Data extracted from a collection

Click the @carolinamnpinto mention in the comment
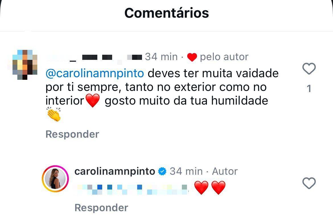The width and height of the screenshot is (333, 222). (95, 73)
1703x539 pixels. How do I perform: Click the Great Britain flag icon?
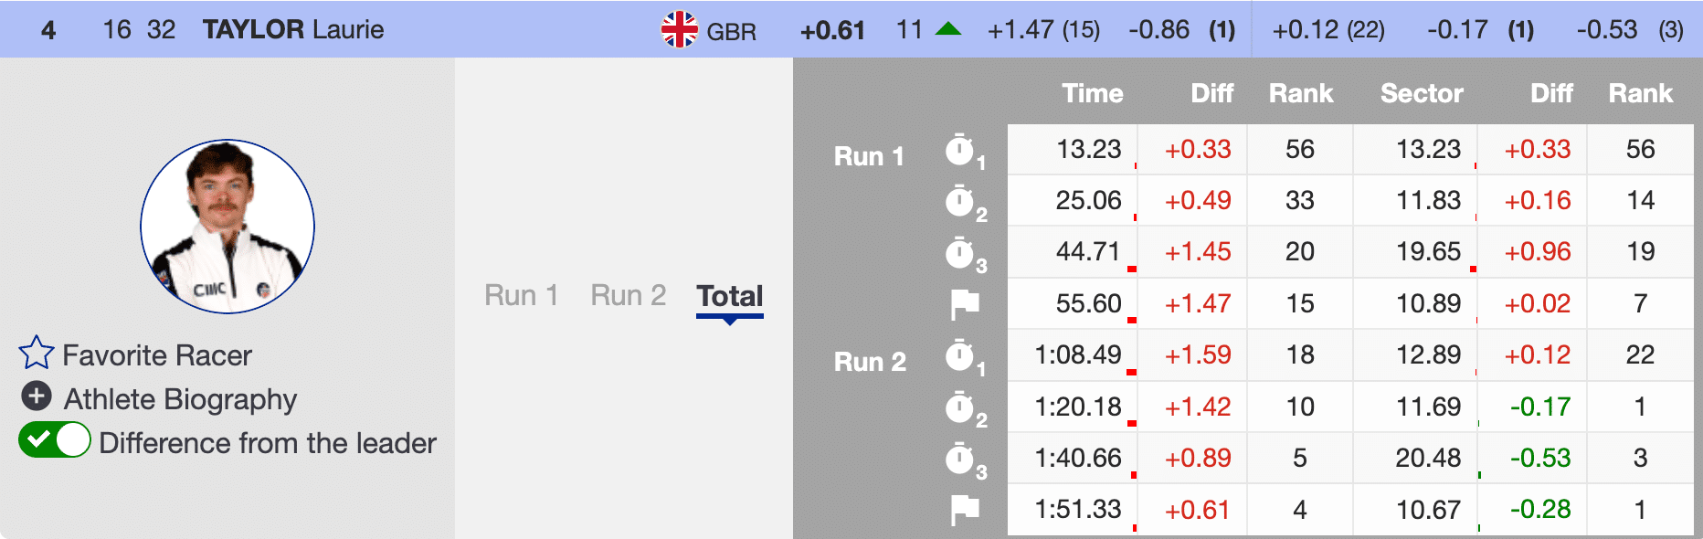point(679,29)
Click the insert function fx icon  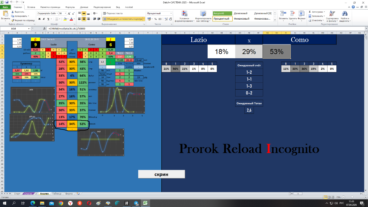pyautogui.click(x=44, y=29)
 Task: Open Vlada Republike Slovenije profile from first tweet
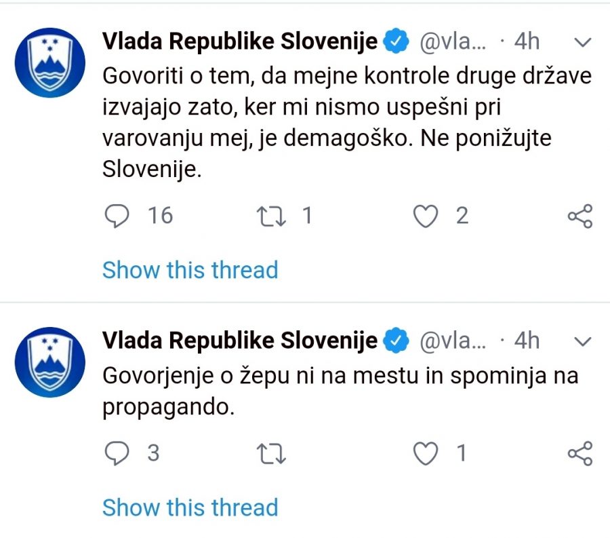point(240,41)
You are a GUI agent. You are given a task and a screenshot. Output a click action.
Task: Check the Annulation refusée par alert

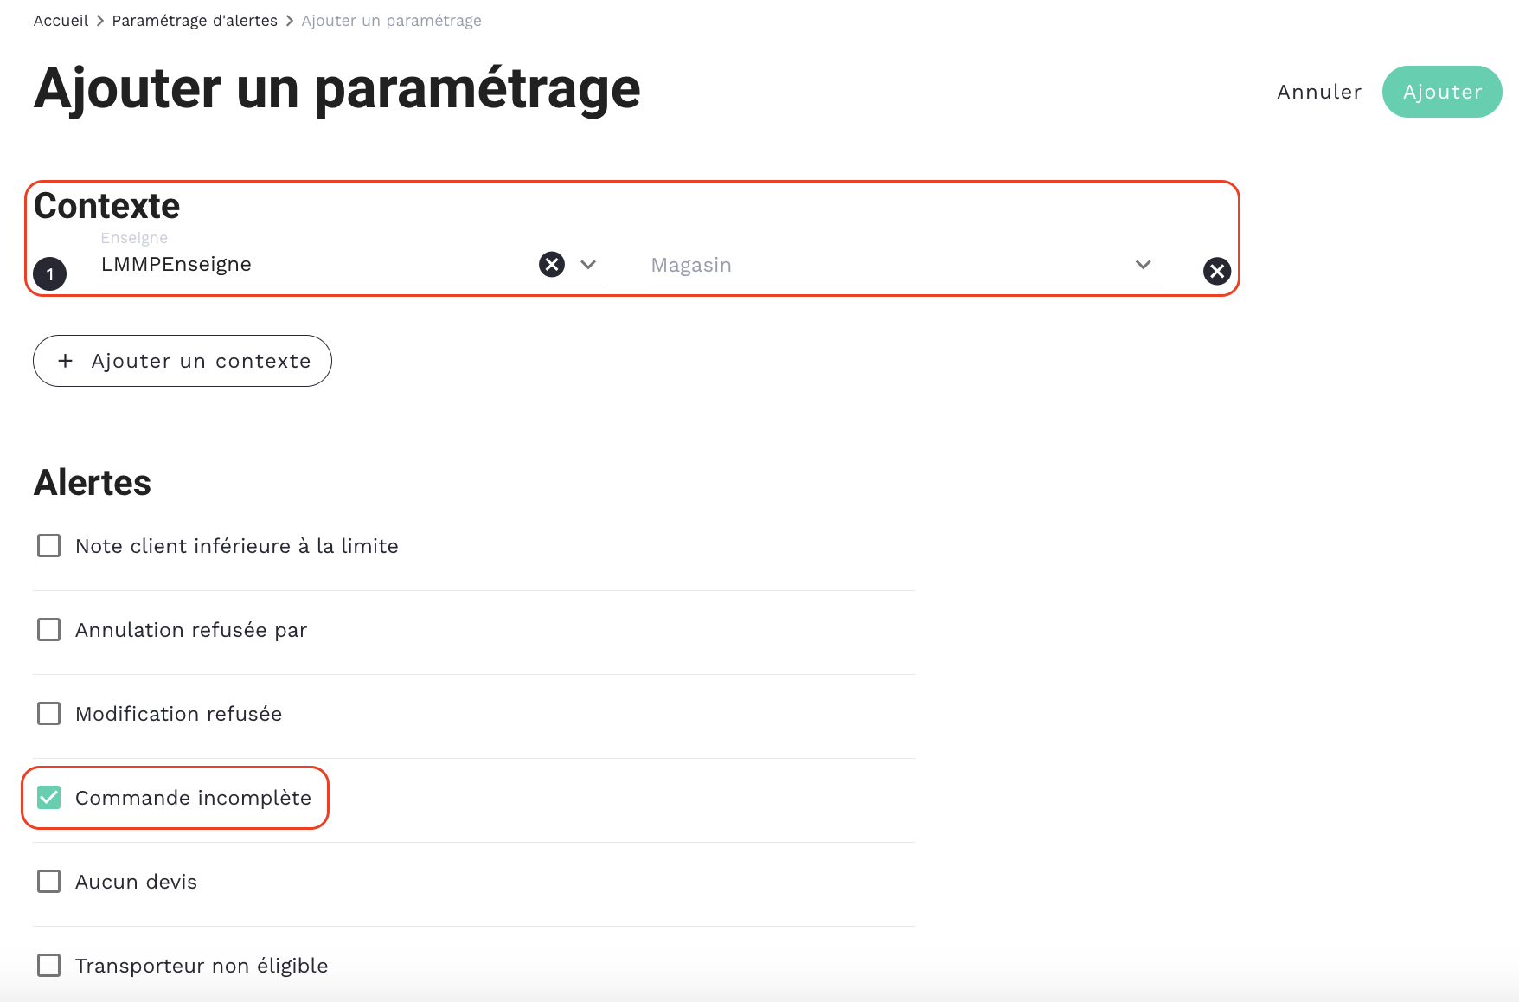point(49,630)
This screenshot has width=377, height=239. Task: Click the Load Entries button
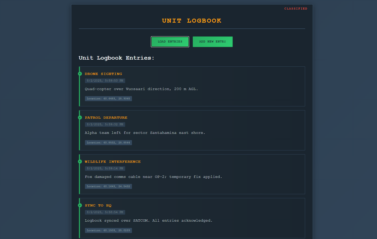tap(170, 42)
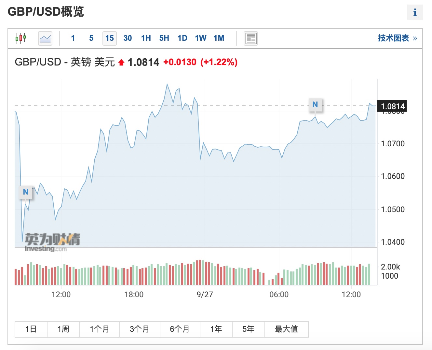Select the 5-minute interval
The height and width of the screenshot is (350, 432).
[91, 38]
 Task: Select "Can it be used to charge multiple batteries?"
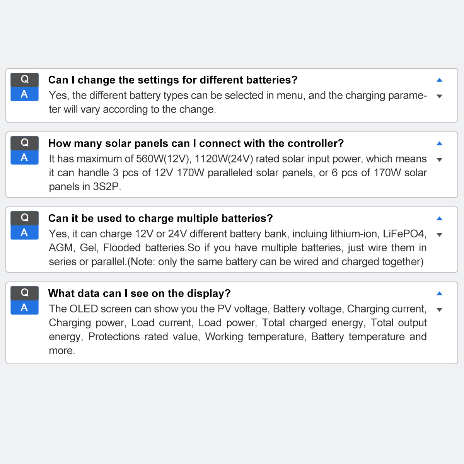click(x=160, y=218)
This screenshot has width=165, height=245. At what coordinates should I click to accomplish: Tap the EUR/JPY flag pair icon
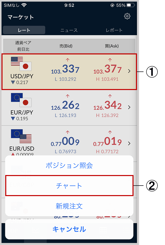tap(21, 100)
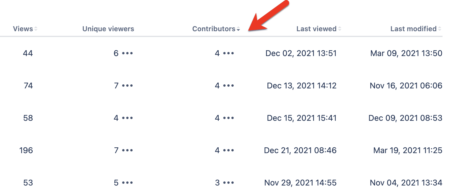
Task: Click the ellipsis next to unique viewers in third row
Action: (x=127, y=118)
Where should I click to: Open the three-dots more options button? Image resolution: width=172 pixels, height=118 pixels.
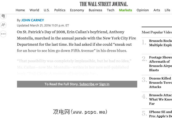3,34
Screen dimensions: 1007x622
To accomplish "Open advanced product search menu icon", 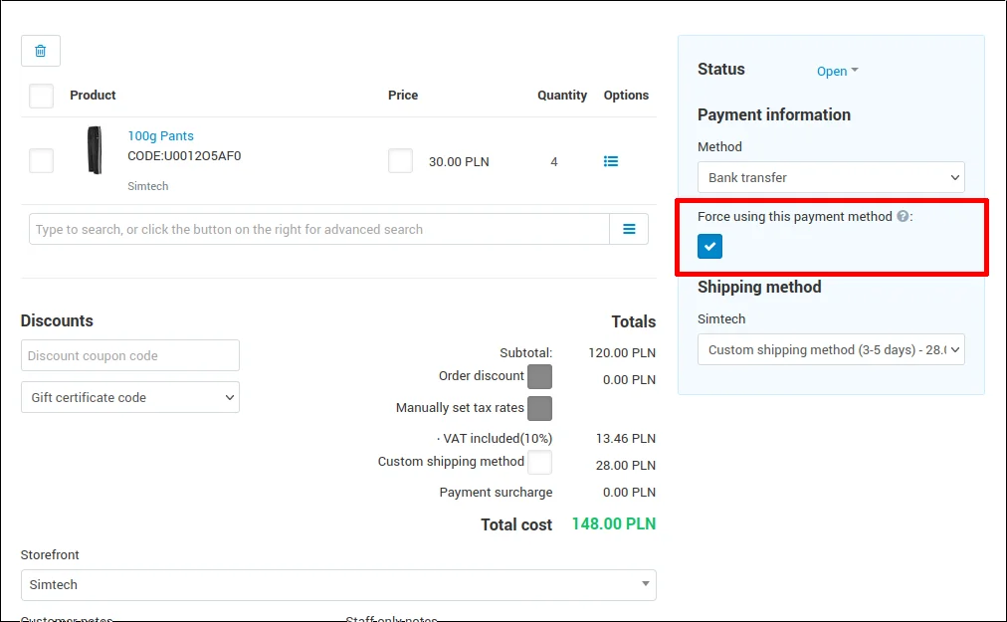I will [x=629, y=229].
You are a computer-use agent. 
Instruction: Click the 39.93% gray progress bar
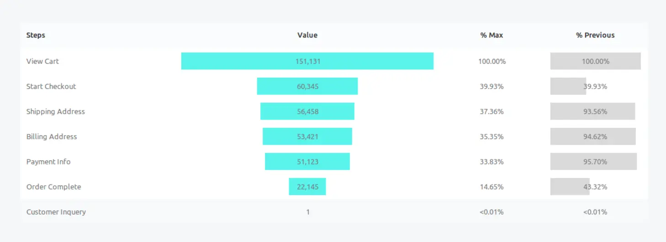coord(568,86)
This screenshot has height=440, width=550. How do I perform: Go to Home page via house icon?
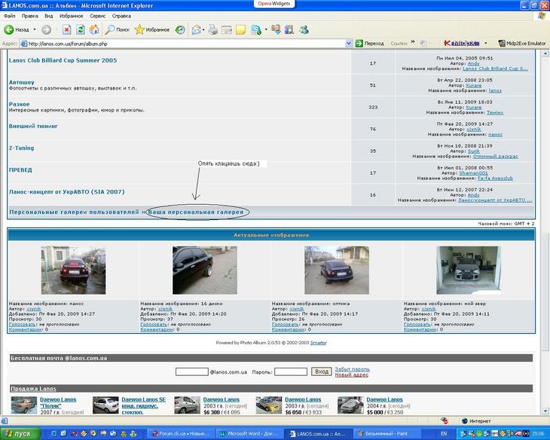click(94, 29)
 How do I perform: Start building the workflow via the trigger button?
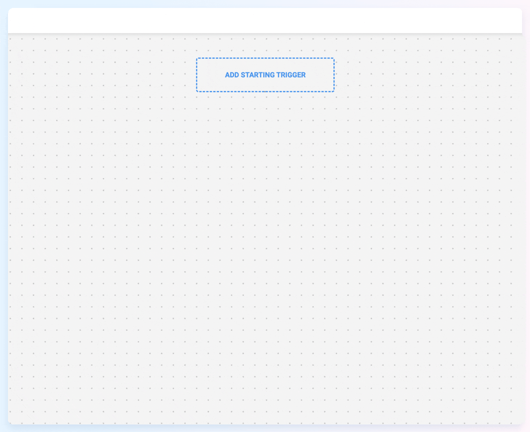(x=265, y=75)
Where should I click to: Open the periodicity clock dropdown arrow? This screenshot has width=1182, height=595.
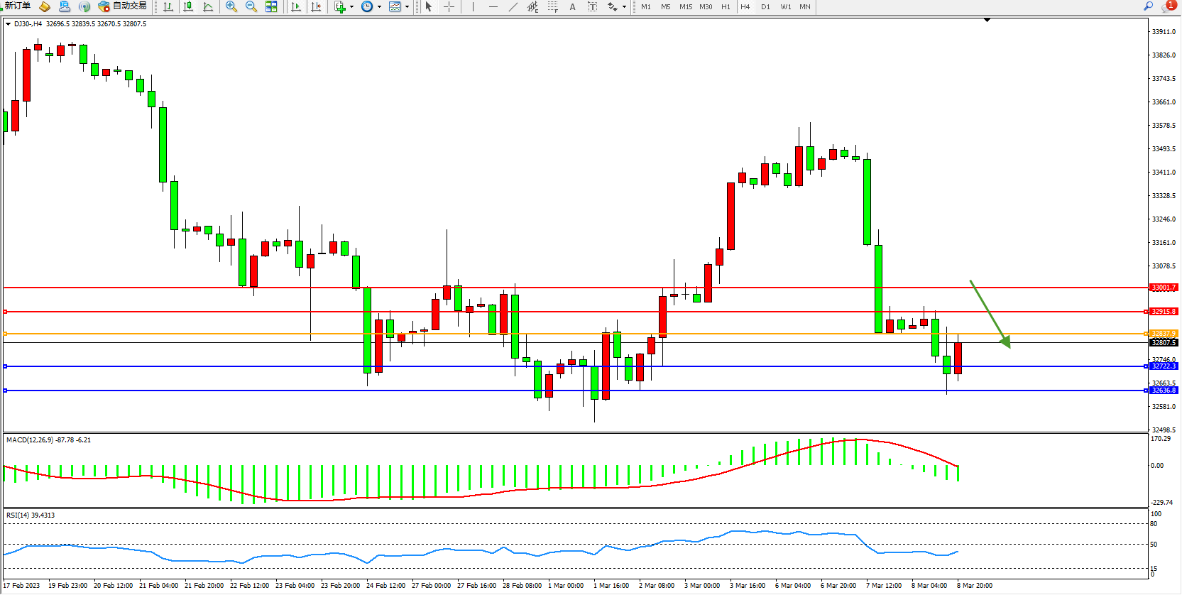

Directions
Each line in the data that holds the string "agent" should be found and copied.

Answer to the problem
You are a GUI agent. You are given a task and a screenshot. Output a click action.
You are a computer-use agent. 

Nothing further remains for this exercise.